Supplied records:
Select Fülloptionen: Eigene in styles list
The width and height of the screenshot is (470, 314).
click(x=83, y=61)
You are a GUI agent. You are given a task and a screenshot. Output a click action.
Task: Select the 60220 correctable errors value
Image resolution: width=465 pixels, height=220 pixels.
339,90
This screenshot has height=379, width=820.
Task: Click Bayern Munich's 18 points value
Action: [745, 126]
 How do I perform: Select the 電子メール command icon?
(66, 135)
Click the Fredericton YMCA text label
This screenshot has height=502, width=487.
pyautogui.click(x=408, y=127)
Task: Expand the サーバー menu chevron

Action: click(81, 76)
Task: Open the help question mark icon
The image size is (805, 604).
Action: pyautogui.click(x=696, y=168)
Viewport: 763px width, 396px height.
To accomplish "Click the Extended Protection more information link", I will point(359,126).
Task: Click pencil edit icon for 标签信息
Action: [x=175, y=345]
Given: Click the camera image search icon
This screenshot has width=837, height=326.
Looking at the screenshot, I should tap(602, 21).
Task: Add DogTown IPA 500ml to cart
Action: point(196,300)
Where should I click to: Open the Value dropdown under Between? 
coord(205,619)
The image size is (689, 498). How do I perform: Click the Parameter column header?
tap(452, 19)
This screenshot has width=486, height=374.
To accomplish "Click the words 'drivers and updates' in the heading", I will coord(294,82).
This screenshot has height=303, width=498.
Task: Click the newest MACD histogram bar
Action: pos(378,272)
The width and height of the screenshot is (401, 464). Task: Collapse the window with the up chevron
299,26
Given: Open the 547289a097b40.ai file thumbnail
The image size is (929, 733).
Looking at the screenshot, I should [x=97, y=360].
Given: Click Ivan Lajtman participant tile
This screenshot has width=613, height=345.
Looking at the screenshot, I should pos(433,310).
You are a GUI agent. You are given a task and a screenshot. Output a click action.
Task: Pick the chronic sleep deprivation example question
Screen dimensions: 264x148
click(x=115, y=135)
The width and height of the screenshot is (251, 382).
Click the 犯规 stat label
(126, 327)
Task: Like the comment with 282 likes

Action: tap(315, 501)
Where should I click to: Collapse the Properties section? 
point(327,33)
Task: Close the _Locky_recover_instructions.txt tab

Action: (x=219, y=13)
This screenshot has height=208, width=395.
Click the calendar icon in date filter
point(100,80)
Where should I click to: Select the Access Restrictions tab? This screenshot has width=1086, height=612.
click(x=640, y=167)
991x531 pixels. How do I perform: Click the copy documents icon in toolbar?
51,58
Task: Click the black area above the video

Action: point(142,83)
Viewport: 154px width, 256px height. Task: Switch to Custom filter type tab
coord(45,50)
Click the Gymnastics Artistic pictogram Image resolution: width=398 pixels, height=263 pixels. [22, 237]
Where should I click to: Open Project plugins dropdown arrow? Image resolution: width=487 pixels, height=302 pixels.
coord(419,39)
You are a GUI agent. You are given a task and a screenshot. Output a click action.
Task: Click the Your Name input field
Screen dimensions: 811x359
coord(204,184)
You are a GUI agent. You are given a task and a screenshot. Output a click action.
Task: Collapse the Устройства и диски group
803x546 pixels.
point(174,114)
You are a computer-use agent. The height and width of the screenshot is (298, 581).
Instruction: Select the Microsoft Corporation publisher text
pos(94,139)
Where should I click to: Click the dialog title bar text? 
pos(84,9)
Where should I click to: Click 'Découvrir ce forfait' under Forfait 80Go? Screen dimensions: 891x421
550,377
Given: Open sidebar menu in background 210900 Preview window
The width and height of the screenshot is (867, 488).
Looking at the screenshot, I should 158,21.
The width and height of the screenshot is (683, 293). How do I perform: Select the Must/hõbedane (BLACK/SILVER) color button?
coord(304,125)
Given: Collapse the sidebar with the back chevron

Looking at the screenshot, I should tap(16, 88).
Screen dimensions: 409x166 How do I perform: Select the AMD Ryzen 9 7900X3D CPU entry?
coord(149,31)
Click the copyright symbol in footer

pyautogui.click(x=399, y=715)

Your task:
Write out each line above containing "question".

Response below:
Task: Open the help question mark icon
Task: Pick the chronic sleep deprivation example question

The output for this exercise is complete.